* BRIEF *
There is one span to output from the data below: the lines starting at the line with "zapisz się! (77, 2075)" and ending at the line with "Contact Us (28, 971)". Output it exactly, ends included, nothing more.

* EXTRACTED DATA *
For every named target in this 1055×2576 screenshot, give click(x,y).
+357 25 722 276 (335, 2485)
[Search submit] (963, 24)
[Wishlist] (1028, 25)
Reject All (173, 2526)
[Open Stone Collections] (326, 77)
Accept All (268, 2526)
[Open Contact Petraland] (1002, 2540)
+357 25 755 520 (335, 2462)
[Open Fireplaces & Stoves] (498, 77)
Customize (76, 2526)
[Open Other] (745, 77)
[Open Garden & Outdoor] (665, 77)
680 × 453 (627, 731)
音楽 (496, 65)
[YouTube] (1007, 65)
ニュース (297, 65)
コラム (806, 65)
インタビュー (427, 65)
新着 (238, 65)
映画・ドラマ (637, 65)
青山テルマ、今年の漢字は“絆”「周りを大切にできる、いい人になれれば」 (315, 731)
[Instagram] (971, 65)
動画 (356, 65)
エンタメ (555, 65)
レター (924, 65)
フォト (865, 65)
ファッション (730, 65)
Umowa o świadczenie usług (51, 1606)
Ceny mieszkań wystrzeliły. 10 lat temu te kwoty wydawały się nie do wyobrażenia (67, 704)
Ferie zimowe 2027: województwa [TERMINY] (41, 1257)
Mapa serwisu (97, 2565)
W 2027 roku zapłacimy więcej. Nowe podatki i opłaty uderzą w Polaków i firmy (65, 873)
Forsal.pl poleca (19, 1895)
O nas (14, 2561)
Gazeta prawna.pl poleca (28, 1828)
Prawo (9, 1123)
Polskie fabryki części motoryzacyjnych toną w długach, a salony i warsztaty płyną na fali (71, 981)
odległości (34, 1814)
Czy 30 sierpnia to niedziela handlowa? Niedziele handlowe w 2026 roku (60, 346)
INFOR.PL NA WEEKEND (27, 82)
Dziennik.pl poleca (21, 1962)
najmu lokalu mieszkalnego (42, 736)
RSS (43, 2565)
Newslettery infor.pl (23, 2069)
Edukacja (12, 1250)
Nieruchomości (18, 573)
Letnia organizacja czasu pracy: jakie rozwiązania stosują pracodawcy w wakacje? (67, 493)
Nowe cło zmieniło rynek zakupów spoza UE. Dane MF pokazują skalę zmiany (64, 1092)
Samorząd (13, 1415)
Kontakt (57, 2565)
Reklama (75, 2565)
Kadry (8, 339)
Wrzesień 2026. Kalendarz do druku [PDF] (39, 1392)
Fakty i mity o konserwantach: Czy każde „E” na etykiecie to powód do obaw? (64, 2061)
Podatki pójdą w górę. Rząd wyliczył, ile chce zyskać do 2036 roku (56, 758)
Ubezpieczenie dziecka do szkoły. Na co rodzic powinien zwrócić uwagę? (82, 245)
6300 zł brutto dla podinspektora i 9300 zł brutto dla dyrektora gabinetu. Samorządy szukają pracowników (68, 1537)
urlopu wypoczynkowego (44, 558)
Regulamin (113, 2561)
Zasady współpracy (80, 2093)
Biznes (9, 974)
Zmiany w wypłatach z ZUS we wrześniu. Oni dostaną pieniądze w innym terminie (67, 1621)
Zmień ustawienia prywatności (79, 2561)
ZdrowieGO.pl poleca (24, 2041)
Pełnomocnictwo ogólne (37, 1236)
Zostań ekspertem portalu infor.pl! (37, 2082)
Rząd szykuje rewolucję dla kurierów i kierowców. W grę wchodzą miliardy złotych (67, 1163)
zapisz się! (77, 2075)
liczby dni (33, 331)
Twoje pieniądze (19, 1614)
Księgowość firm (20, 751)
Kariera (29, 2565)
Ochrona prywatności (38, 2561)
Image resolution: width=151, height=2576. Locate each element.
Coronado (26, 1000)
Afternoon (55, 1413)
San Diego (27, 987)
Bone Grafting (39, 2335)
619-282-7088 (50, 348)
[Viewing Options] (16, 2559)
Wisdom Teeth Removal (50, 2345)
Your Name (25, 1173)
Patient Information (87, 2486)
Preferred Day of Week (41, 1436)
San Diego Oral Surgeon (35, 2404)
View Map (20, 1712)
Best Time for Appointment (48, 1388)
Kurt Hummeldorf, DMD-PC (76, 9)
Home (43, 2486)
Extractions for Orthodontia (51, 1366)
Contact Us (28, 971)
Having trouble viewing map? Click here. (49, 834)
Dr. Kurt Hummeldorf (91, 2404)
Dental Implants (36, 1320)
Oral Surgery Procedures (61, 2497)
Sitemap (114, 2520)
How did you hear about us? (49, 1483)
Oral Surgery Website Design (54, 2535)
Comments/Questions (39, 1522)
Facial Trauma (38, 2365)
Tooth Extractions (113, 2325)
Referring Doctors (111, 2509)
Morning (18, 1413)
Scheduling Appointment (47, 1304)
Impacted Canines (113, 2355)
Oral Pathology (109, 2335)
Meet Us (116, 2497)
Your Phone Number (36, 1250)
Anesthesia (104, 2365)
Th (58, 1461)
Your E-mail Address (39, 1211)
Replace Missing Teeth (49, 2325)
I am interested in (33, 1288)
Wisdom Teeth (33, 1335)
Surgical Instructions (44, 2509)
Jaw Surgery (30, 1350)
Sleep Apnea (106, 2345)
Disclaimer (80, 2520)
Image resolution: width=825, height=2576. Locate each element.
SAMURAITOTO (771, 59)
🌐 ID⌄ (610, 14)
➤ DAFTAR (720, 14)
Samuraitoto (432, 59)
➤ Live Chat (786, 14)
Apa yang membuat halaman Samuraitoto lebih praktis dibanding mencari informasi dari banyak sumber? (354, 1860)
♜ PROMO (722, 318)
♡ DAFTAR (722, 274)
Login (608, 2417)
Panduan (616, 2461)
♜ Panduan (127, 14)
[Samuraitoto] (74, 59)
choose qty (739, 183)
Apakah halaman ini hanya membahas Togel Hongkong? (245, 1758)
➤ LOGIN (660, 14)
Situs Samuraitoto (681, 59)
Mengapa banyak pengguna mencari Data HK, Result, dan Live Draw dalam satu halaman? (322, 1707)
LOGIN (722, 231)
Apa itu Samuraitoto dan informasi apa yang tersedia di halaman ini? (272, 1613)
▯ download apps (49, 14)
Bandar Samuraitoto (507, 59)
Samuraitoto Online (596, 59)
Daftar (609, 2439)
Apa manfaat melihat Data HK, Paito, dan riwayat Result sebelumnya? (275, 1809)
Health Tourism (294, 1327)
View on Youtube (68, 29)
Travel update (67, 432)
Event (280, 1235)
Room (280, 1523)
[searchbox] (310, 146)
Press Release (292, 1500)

* OUTPUT FOR THIS EXERCISE *
zapisz się! (77, 2075)
liczby dni (33, 331)
Twoje pieniądze (19, 1614)
Księgowość firm (20, 751)
Kariera (29, 2565)
Ochrona prywatności (38, 2561)
Image resolution: width=151, height=2576. Locate each element.
Coronado (26, 1000)
Afternoon (55, 1413)
San Diego (27, 987)
Bone Grafting (39, 2335)
619-282-7088 (50, 348)
[Viewing Options] (16, 2559)
Wisdom Teeth Removal (50, 2345)
Your Name (25, 1173)
Patient Information (87, 2486)
Preferred Day of Week (41, 1436)
San Diego Oral Surgeon (35, 2404)
View Map (20, 1712)
Best Time for Appointment (48, 1388)
Kurt Hummeldorf, DMD-PC (76, 9)
Home (43, 2486)
Extractions for Orthodontia (51, 1366)
Contact Us (28, 971)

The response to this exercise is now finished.